Well put the car in reverse gear, jack up both sides , sit on axle stands & sharply spin the wheel on one side, if the drive shafts & diffs are intact then the wheel on the opposite side will move & you've got a clutch problem, if nothing moves spin the other side & compare the feel, then you can make a reasonable guess which sides not connected.

Reply to
Duncan Wood

& sharply spin the wheel on one side, if the drive shafts & diffs are intact then the wheel on the opposite side will move & you've got a clutch problem, if nothing moves spin the other side & compare the feel, then you can make a reasonable guess which sides not connected.

Thanks Duncan, I'll try that - when the rain stops, if it will stop..:-)

Reply to
Mark

Have now done as above and the wheels turn fine! Well as far as I'm aware. I Spin one wheel and the other goes the opposite direction - well I atleast hope that's what it is suppose to do..:-) as that's what its doing.

So have we now narrowed it down to a clutch problem?

Once again thanks for everyones help.

Mark.

Reply to
Mark

Probably. Catasrophic gearbox failures rather less likely than a stuck clutch release arm or a failed clutch. Check the release arm moves but after that you're into taking the gearbox out to change the clutch.

Reply to
Duncan Wood

clutch release >arm or a failed clutch. Check the release arm moves but after that you're into taking the >gearbox out to change the clutch.

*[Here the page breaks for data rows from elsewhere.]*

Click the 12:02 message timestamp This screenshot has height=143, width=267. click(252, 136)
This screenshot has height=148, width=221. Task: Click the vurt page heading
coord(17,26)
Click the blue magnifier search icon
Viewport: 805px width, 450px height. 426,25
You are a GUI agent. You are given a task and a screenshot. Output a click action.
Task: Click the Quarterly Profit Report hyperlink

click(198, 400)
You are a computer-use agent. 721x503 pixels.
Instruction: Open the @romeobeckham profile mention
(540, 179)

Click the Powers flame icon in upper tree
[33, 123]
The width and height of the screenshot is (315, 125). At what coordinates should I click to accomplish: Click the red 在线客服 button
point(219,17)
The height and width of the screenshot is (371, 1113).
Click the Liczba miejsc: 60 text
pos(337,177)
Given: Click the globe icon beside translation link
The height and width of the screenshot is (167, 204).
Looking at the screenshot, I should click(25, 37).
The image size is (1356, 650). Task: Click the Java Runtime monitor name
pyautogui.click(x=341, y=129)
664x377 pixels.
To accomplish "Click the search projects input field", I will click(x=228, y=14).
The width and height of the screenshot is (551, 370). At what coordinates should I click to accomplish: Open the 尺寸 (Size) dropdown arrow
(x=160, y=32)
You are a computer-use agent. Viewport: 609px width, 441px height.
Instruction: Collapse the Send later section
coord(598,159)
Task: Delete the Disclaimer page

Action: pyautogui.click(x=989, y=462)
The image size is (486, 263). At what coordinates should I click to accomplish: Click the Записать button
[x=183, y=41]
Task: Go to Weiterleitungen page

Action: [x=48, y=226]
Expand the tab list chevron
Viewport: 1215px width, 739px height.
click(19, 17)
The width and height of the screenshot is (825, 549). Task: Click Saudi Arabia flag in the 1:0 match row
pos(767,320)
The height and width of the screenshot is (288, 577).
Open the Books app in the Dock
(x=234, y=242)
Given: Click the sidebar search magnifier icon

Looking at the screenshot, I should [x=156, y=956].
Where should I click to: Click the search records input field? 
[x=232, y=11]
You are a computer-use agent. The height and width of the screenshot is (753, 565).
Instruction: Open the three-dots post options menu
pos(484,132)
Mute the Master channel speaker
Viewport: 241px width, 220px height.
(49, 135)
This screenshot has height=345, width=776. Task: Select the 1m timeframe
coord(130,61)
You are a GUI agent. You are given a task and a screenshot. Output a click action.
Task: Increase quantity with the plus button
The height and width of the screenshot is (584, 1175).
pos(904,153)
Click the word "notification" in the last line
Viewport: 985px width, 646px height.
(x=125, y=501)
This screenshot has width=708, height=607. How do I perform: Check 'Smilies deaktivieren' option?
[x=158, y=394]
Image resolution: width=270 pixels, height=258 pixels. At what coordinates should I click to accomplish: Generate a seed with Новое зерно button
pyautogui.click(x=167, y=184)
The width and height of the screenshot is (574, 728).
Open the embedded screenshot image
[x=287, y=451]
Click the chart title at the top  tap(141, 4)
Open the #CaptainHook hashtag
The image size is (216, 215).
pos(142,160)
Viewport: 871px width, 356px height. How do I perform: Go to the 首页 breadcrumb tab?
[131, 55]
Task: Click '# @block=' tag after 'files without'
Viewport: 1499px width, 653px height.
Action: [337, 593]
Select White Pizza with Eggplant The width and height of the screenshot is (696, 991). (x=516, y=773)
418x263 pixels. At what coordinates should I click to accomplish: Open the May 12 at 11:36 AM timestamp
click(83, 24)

Do you happen to know what the avg life span of a clutch is? I only had one put in about 15 months ago. Either as long as its not a gearbox problem - that'll kill me - finacially I mean.

TVM, Mark.

Reply to
Mark

Well unless you do full throttle gear shifts longer than that. It varies, my housemate got 50000m out of Sierrra clutches , I'm currently on 190000 on my A6. However, duff clutches aren't unknown & cheap reconditioned ones do fail unexpectedly. Ring the place that changed it for you, it's probably worth some good will at the least.

Reply to
Duncan Wood

When our X reg Punto was having a new 2nd gear, wheel bearing and electric power steering shaft replaced by the dealer at 18,000 miles, we were asked if we would like a new clutch fitting as the existing one was over 60% worn up. When we queried this they had another look at the friction plate and decided it was less than 40% worn. Perhaps Fiat have invented a self healing clutch.

Reply to
Brian Hall

When our X reg Punto was having a new 2nd gear, wheel bearing and electric power steering shaft replaced by the dealer at 18,000 miles, we were asked if we would like a new clutch fitting as the existing one was over 60% worn up. When we queried this they had another look at the friction plate and decided it was less than 40% worn. Perhaps Fiat have invented a self healing clutch.